Somewhere in this lousy 90-minute documentary hides a good 30-minute film. Viewers are introduced to James Ellroy: his past, his proclivities, and his body of work. His job is to make the nightmares of Los Angeles explicit. All of this makes for some fascinating material for Ellroy fans, but not for anyone else.
Feast of Death (Vikram Jayanti, 2001)
This rambling, rambunctious documentary displays the endless obsessing of James Ellroy over the death of his mother, Geneva. Most of the film is made up of diner conversations between Ellroy and police detectives. This makes for an intensely disinteresting documentary that makes viewers want to scream, "She’s dead! Get over it!" Even to an Ellroy fan, this film is an intense bore.
White Jazz (Nicola Black, United Kingdom, 1996)
Nicola Black’s work should be considered a good balance of Demon Dog and Feast of Death.
Like Demon Dog, there’s plenty of embarrassing poetry and howling from the "Demon Dog," along with background on the writer (provided by Ellroy himself). And, similar to Feast of Death, there’s a large portion of the film dedicated to Ellroy hanging out with Detective Bill Stoner, going over the case files of Geneva Ellroy. Luckily, the author doesn’t come across an ingratiating cop groupie in Black’s Channel Four documentary.
James Ellroy: American Dog (Clara and Robert Kuperberg, France, 2005)
This documentary should be considered as the filmed adaptation of My Dark Places. Another hour of James Ellroy obsessing about the murder of his mother, this work by Clara and Robert Kuperberg gives some background on Ellroy before diving into voiceover readings from the author’s maternally obsessed autobiography.
Shot on digital video with some nicely saturated colors (lots of deep red and blue filters), James Ellroy: American Dog chugs along the Dead Mother Highway with some pit stops along the way.

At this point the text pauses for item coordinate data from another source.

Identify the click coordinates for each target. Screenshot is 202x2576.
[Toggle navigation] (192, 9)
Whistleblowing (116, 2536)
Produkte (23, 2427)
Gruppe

Exits include Film Noir Boulevard, Crime Photos Way, and Dana Delany Drive. The radio is tuned to Overwrought Strings FM. Like Nicola Black’s White Jazz, the Kuperberg’s work strikes a good balance between the oddball writer and quixotic investigator. Definitely the sharpest of the Ellroy documentaries, this French workwhile not entirely rivetingis the best of the lot by default.